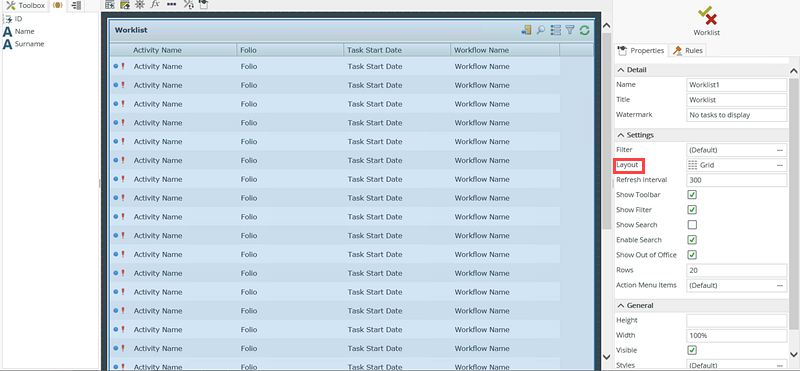The image size is (800, 371).
Task: Open the Layout Grid ellipsis selector
Action: 780,165
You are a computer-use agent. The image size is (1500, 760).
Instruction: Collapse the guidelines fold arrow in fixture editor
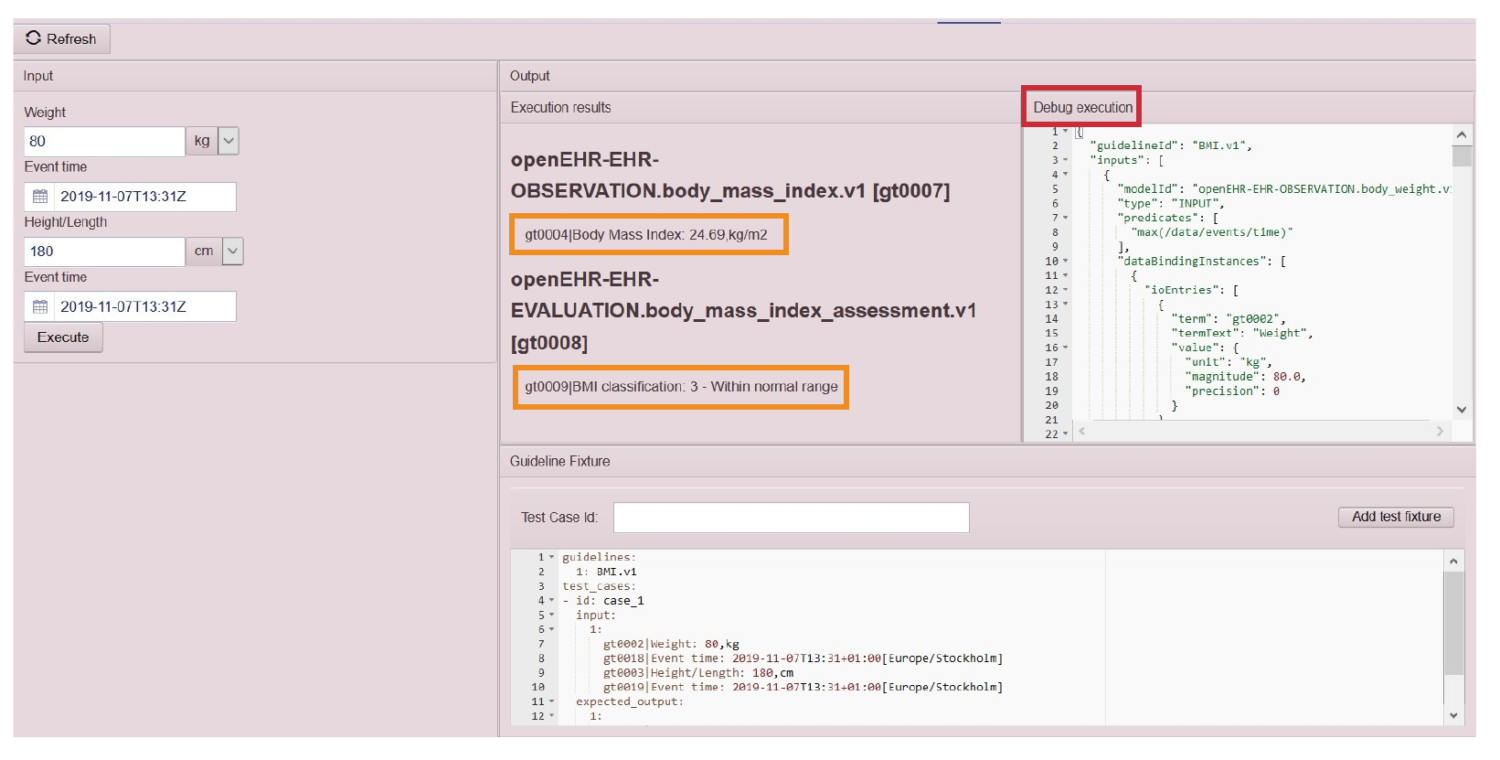click(551, 557)
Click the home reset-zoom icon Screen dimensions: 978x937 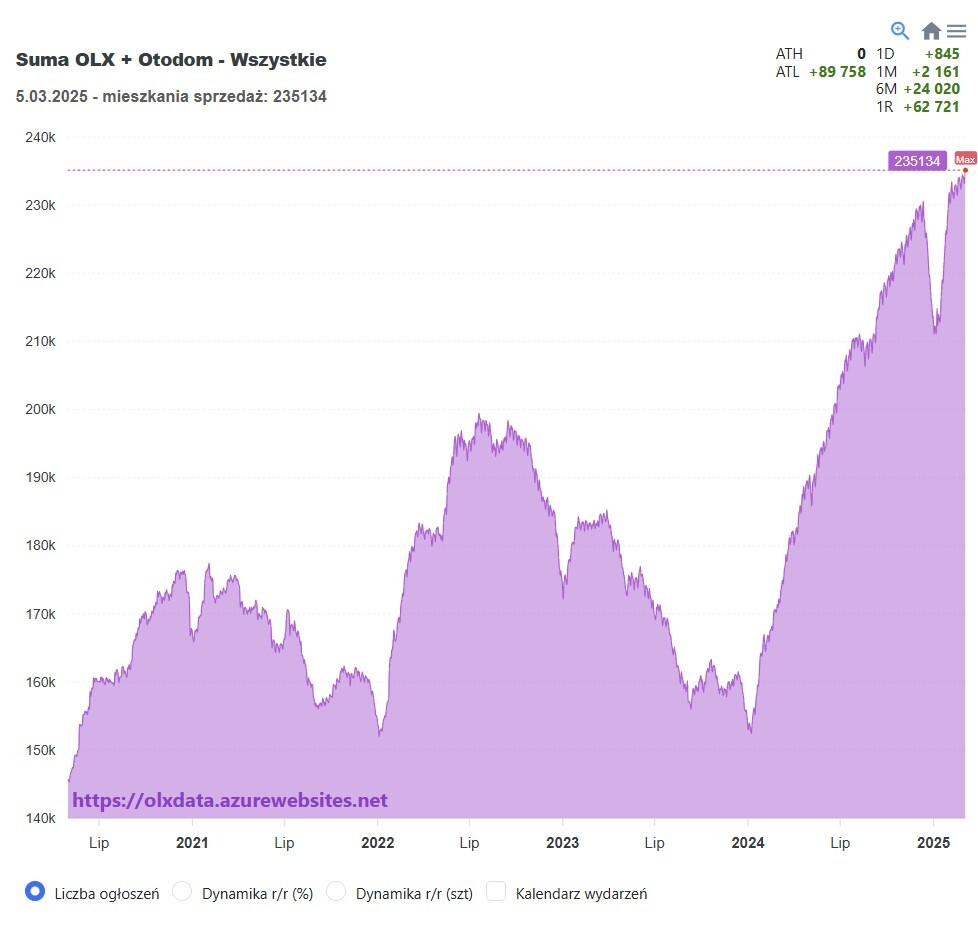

The problem: Print the lines from the one holding "You are a computer-use" through the last line of the records, word for word, and omit the pictures.

Your response:
You are a computer-use agent. The image size is (1500, 760).
Instruction: Collapse the guidelines fold arrow in fixture editor
click(551, 557)
Click the home reset-zoom icon Screen dimensions: 978x937 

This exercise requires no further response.